The law enforcement authorities were closing in on Alibrandi and his comrades, so he left the country in 1981 and enlisted in the Maronite militia of the Kataeb Party, in Lebanon. There he trained with the Lebanese whose trainers ostensibly included Tzahal personnel. A SISDE report dated 25 June 1981 and signed by SISDE vicedirettore Vincenzo Parisi, which was leaked in 2020, stated that Alibrandi had at one time been treated for unspecified wounds in the Israeli military hospital in Nahariya.

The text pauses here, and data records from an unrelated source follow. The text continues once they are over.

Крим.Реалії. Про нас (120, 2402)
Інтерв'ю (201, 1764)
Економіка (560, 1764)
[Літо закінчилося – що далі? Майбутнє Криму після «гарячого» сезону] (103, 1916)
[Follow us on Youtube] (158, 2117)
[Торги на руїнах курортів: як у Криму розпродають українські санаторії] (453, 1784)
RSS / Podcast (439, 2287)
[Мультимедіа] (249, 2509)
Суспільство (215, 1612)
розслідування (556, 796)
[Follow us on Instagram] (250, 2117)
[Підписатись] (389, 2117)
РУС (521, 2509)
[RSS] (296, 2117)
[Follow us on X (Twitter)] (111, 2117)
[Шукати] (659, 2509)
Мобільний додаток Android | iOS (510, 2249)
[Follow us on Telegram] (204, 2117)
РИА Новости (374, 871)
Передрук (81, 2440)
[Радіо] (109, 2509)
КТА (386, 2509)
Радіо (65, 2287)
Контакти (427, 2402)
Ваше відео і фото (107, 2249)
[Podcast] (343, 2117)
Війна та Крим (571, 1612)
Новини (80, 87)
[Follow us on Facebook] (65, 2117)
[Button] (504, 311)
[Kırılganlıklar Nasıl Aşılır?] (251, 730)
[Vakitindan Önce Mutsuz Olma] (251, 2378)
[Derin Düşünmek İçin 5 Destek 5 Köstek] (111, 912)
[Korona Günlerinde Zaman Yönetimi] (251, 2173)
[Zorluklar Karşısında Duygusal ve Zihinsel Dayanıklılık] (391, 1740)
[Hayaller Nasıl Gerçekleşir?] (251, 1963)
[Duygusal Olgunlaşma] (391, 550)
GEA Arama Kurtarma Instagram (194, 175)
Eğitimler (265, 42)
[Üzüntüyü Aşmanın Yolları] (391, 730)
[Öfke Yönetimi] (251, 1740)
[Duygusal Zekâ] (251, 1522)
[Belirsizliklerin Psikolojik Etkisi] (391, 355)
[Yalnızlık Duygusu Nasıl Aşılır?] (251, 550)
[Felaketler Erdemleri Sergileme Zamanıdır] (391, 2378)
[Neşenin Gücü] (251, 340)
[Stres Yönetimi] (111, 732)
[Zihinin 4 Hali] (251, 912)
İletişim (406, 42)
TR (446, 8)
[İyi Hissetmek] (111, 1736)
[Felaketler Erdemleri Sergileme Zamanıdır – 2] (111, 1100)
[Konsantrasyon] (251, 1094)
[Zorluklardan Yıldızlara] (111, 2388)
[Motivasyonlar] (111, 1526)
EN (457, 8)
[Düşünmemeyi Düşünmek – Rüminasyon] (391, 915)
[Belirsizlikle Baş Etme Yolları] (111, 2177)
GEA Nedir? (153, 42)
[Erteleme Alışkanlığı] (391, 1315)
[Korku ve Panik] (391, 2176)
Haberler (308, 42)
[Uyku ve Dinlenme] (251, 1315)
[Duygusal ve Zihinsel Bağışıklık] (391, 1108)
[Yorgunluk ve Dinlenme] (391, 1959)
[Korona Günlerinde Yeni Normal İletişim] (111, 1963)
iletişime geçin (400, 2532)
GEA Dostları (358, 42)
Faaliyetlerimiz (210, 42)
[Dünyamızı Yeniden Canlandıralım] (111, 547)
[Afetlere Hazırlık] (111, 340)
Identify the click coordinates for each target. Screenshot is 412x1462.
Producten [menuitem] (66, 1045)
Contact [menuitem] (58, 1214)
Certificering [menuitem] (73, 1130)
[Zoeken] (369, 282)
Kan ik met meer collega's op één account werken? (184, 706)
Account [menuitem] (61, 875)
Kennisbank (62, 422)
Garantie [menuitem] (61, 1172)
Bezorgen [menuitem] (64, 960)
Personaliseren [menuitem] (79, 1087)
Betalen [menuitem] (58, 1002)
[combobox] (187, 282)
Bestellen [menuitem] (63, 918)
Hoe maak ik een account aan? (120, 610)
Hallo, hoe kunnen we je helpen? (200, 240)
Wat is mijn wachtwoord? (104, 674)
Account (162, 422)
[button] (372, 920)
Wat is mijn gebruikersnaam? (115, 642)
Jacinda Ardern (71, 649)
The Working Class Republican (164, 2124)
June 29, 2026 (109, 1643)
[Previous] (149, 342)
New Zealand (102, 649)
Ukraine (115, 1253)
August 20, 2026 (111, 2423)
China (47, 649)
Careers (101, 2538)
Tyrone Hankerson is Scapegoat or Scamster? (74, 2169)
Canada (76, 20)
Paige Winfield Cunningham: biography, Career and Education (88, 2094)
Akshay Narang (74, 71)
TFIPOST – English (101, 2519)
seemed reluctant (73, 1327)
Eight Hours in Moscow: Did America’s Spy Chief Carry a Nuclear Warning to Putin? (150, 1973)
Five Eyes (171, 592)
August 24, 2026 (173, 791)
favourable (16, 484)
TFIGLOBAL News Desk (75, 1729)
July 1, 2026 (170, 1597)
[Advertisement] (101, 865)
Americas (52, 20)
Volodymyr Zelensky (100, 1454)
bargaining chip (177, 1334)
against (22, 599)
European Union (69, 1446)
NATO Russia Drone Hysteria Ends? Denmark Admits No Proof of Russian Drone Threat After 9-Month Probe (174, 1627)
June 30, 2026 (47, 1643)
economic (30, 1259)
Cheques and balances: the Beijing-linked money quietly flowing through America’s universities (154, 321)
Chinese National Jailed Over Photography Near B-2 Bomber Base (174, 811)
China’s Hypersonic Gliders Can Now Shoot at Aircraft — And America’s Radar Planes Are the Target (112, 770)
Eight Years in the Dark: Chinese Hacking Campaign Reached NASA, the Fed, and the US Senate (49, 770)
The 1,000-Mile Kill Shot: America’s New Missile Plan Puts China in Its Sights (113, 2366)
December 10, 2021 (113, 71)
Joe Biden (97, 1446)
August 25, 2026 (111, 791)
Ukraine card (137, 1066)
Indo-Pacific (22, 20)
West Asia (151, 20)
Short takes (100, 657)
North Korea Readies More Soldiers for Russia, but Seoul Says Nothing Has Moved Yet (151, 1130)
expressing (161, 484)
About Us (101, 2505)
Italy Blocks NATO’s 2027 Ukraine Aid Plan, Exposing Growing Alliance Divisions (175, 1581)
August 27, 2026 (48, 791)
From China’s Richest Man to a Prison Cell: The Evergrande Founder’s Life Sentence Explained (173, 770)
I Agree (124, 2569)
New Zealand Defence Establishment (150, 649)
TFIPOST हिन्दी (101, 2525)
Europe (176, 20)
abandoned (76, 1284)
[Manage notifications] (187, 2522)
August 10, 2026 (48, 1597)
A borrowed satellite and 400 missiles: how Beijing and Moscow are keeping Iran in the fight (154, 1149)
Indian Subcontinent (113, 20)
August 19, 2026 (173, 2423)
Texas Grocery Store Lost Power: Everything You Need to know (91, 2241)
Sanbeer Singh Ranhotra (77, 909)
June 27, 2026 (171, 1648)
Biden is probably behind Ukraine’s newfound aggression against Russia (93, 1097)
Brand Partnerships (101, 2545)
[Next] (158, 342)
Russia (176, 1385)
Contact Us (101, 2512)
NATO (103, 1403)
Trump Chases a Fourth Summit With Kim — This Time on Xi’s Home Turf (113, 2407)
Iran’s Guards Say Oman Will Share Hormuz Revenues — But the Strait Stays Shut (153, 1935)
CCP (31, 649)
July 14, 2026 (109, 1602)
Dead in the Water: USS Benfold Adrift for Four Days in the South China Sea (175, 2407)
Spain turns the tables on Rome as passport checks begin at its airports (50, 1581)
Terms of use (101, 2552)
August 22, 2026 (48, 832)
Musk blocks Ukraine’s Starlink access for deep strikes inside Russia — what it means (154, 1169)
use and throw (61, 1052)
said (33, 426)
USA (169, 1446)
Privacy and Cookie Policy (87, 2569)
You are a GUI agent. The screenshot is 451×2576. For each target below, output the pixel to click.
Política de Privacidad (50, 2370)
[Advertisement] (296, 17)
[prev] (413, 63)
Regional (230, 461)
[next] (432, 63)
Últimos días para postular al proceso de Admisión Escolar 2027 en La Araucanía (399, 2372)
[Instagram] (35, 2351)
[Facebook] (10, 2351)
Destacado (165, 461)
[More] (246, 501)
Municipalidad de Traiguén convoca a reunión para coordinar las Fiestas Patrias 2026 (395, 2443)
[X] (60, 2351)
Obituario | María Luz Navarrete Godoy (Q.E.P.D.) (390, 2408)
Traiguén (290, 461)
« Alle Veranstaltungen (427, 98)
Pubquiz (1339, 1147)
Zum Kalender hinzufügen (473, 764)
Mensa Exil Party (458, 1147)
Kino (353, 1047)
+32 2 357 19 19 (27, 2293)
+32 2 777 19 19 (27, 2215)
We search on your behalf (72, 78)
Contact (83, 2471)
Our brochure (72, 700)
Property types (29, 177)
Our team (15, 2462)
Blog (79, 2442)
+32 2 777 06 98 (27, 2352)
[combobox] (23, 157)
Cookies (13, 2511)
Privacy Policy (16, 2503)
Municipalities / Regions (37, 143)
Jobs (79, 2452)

Following the arrests of the Fioravanti brothers and others, he returned to Italy in June 1981 to "form the new NAR." The next target was DIGOS officer Francesco Straullu who was being accused in far-right media of "torturing" neofascists caught by the police. Straullu and officer Ciriaco Di Roma were driving in their car through the Acilia frazione, on 21 October 1981, when they were ambushed and assassinated by Alibrandi and other NAR members.

==Death==
On the morning of 5 December 1981, Alibrandi was killed during a firefight with policemen. That morning, a group formed by Walter Sordi, Pasquale Belsito, Ciro Lai, and Alibrandi, went looking for a police patrol to disarm and take their guns. They set up on a bench near the Labaro train station, on the Via Flaminia, near Rome, when a police car passed them at slow speed and then suddenly reversed back towards them. Alibrandi immediately opened fire shooting at the car.

One policeman, 21-year-old Ciro Capobianco, was hit in the lungs while inside the patrol car. He would die two days later in the hospital. Another policeman got out and ran behind a corner at the train station from where he started returning fire. The third policeman, Salvatore Barbuto, ran to a nearby restaurant chased by Sordi whose firing injured him in the ribs and by Alibrandi. The injured policeman fired back and hit Alibrandi who fell to the ground, mortally wounded. The NAR unit, in a car they stole on the scene, disappeared towards Rome, leaving behind Alibrandi.

==Aftermath==
The funeral of policeman Ciro Capobianco at San Gennaro in Naples was attended by a large crowd of people and the President of the Republic Sandro Pertini. In 2005, the State bestowed posthumously upon Capobianco the Gold Medal for Civil Valor. Salvatore Barbuto, by that time police chief inspector, was awarded in 2010 the State's Medal for Civil Valor.

Italian neo-fascists organized on 5 December 1998, on the anniversary of Alibrandi's death, a memorial concert in the far-right social center "PortAperta," which was also attended by his father Antonio and his brother Lorenzo. In a 2013 interview, Massimo Carminati, an old acquaintance of Alibrandi and at the time of the interview leader of the Mafia Capitale, claimed that Alibrandi was killed by friendly fire, relating what he was ostensibly told by "eye witness" Lorenzo Lai. Carminati's claims, however, contained errors, such as mistaking Lorenzo for Ciro Lai who actually participated in the 1981 Via Flaminia firefight.